### TEXT PASSAGE
※ ※ ※
Last night Glenn at Coolfer noticed that the indie-leaning retailer Insound had instituted a new program called Give More, Get More, which allows people who purchase digital albums to earmark 25 cents of the purchase price toward one of six bands to help support their next national touring effort. (The current beneficiaries are The Big Sleep, Russian Circles, The Twilight Sad, Headlights, Epsilons, and Videohippos; buyers can also add extra money to the touring fund if they wish.) People who buy digital albums also get an MP3 mixtape of 10-15 “hand-selected” tracks, which is updated monthly. Insound says that it’s doing this “to save the album, to give back to bands, to give more to you, to help inspire music discovery, to change perceptions, to change the business model, to make a difference, to show we can.” But Glenn sees some ominous implications for the state of indie rock lurking beneath the tip jar:
The implications of this program should seriously disturb indie rock fans. Charity is at complete odds with the very popular notion that the Internet is fueling a sustainable music middle class. Give More, Get More highlights music’s Catch-22: record royalties don’t pay the bills, but nearly all of them need record labels to get noticed.
Is buying the music not enough? Is going to the concerts not enough? No? Then adapt to the new marketplace. The solution is not to call on customers to prop up a business model that may have some shortcomings. If the system is so broke, do something legitimate to fix it (heck, even all all-out lobbying effort for government-funded indie rock endowments, a la Factor, would be a better solution). If the album is so endangered, don’t try to prop it up with the equivalents of used toothpicks. Find a long-term, sustainable solution that improves the welfare of all bands.
I have to agree with Glenn’s point here, and I also have to say that programs like this–and the fact that some of the bands being supported by this initiative are well-known enough that they can be considered part of the “much-blogged-about” musical class that is supposedly making the money it’s losing from record sales back through the power of attention-generated cash–are a sign that the highly touted business models where touring is considered the way for newer bands to make money (or at least not lose a ton money on the recorded-music end of things) are probably a fool’s game.
After all, if touring was as lucrative for bands who didn’t sell albums as the tech pundits claim, wouldn’t these bands not need handouts–particularly since they’re coming from the ever-dwindling mass of people who are still willing to part with cash for recorded product? (The justifications that the “free music for me, because I deserve it because I’m eight years old at heart” tech-pundit crowd will likely make for that particular wrinkle of the plan are already starting to make my head spin.) Scott from Pretty Goes With Pretty made a good point here a few weeks back when he said:
This whole conversation about the music business is beginning to feel like waxing and waning diet fads. There’s no trick to dieting: eat less, excercise more. There’s no secret to saving the music industry: enjoy what you listen to and pay for it.
※ ※ ※
### LISTING
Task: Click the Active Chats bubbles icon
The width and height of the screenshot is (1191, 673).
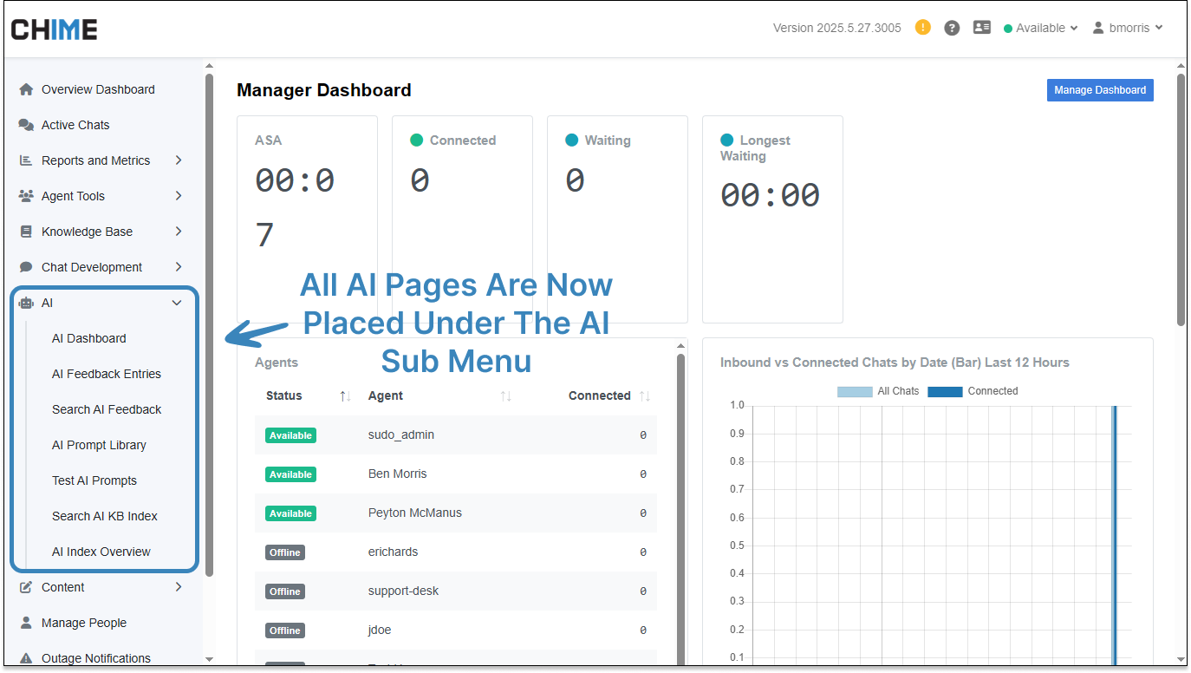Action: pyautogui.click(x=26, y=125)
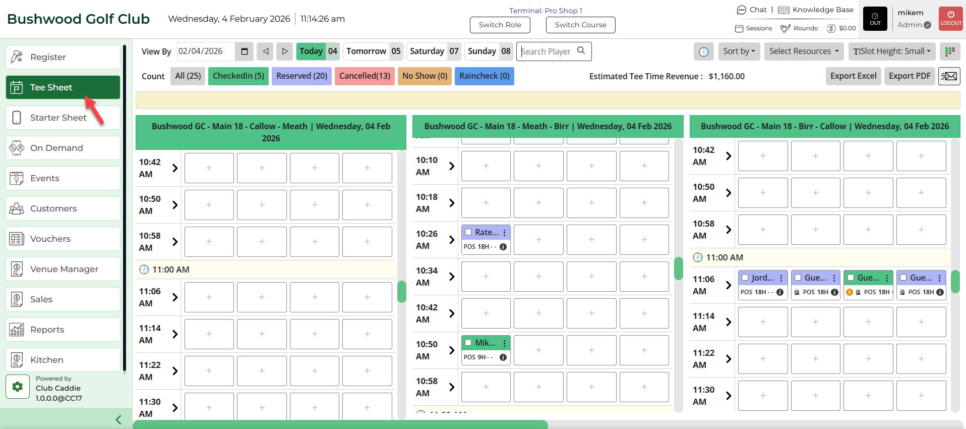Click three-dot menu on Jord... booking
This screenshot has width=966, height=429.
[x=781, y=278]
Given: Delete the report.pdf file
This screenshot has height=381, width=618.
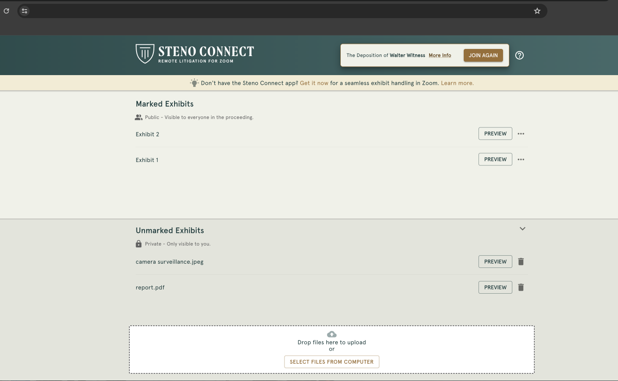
※ ※ ※
### WORK TO COMPLETE
a) Answer these questions about the post on Insound's Give More, Get More program:
(i) How much of a digital album's purchase price can buyers earmark toward a band's touring effort?
(ii) What does Glenn compare attempts to prop up the endangered album to?
(iii) According to Scott's quote, what is the secret to saving the music industry?
b) Update the post on Insound's Give More, Get More program by giving the stretch from "Is buying the" through "of all bands." again with "used toothpicks" changed to "duct tape".

### SET OF ANSWERS
a)
(i) 25 cents
(ii) The equivalents of used toothpicks
(iii) Enjoy what you listen to and pay for it

b)
Is buying the music not enough? Is going to the concerts not enough? No? Then adapt to the new marketplace. The solution is not to call on customers to prop up a business model that may have some shortcomings. If the system is so broke, do something legitimate to fix it (heck, even all all-out lobbying effort for government-funded indie rock endowments, a la Factor, would be a better solution). If the album is so endangered, don’t try to prop it up with the equivalents of duct tape. Find a long-term, sustainable solution that improves the welfare of all bands.